À portée de mots

Parler avec son bébé peut changer la vie

Florent de Bodman
couverture livre A portée de mots
Et si le futur gouvernement investissait 10 milliards d'euros de plus dans la petite enfance sur l'ensemble du prochain quinquennat ? La proposition de Florent de Bodman qui conclut son livre A portée de mots, n'est pas qu'un effet d'annonce cherchant le buzz. Elle résulte d'abord d'un état des lieux poussé, argumenté et vulgarisé sur les connaissances neuroscientifiques du développement des bébés de 0-3 ans corrélé aux travaux des économistes, spécialistes des politiques d'éducation et d'emploi. Elle comble ensuite un manque criant d'investissements courageux et ambitieux pour la petite enfance depuis toujours. Elle révèle surtout l'observation pointue de l'auteur et son expertise qu'il ne cesse d'interroger et d'ajuster sur les questions d'apprentissage des bébés, et plus précisément sur l'apprentissage du langage.

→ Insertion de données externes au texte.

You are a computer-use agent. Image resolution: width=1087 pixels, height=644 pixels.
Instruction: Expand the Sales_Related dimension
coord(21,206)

Qui est Florent de Bodman ? Ancien élève de l'ENS et de l'ENA, ce haut fonctionnaire a travaillé cinq ans à Bercy sur les dépenses sociales puis au cabinet de la secrétaire d’État chargée du numérique avant de quitter les ministères pour rejoindre le monde associatif. D'abord comme responsable du programme « Parler bambin » puis comme fondateur et directeur de la start-up associative « 1001mots », dont le but est « d'aider son enfant à bien parler avant l'école ».
Son parcours atypique interpelle. L'entrepreneur, qui « croit au pouvoir d'invention de la société civile », est convaincu que « la petite enfance peut changer l'avenir de notre société ».

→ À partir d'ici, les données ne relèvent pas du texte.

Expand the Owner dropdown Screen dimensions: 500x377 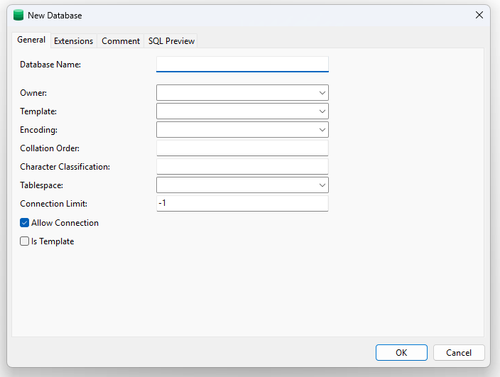pyautogui.click(x=242, y=93)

Sa conviction fait écho à la célèbre phrase de James Heckman, prix Nobel d'économie : « Une puéricultrice a plus d'impact social qu'un professeur d'université. » Elle est aussi omniprésente tout au long de son plaidoyer qui se veut convaincant, notamment pour ceux qui méconnaissent les capacités cognitives des bébés. Car Parler avec son bébé peut changer la vie précise le sous-titre du livre, et par la même occasion la pensée de l'auteur qui, en s'appuyant sur plusieurs études, pointent les écarts sociaux dans le niveau de langage à l'entrée à l'école maternelle et leurs répercussions sur la société.
Comment y remédier ? Partant de la probabilité que ces différences de langage selon le milieu social des tout-petits proviennent de la façon dont les parents parlent à leurs bébés, il y répond de manière très explicite et pratique. Exemples et éclairages neuroscientifiques à l'appui, il guide les adultes pour converser avec les tout-petits notamment en parlant AVEC le bébé et non pas au bébé, en posant des questions ouvertes, en les encourageant à s'exprimer. Un chapitre complet est consacré aux livres et aux façons d'interagir avec l'objet pour capter l'attention du bébé, le faire participer activement, le laisser choisir, l'aider dans ses tentatives verbales, l'initier à la langue écrit…

Enfin, aux deux tiers de son ouvrage, l'auteur revêt une casquette plus militante pour défendre la cause des bébés, interpeller les pouvoirs publics et lister les leviers qui permettraient de miser rapidement sur la petite enfance dans les cinq prochaines années. Sans pour autant nier les (nombreux) obstacles à franchir et l'immense défi qu'il reste à relever.
En mai 2017, Florent de Bodman avait co-écrit le rapport de Terra Nova Investissons dans la petite enfance. Presque cinq ans plus tard, sa note publiée le 22 octobre 2021 sur le site du think tank prouve que ce qui a été fait depuis reste très insuffisant. Espérons que son livre A portée de mots saura convaincre les futurs candidats de faire (enfin) de la petite enfance une priorité dans les programmes.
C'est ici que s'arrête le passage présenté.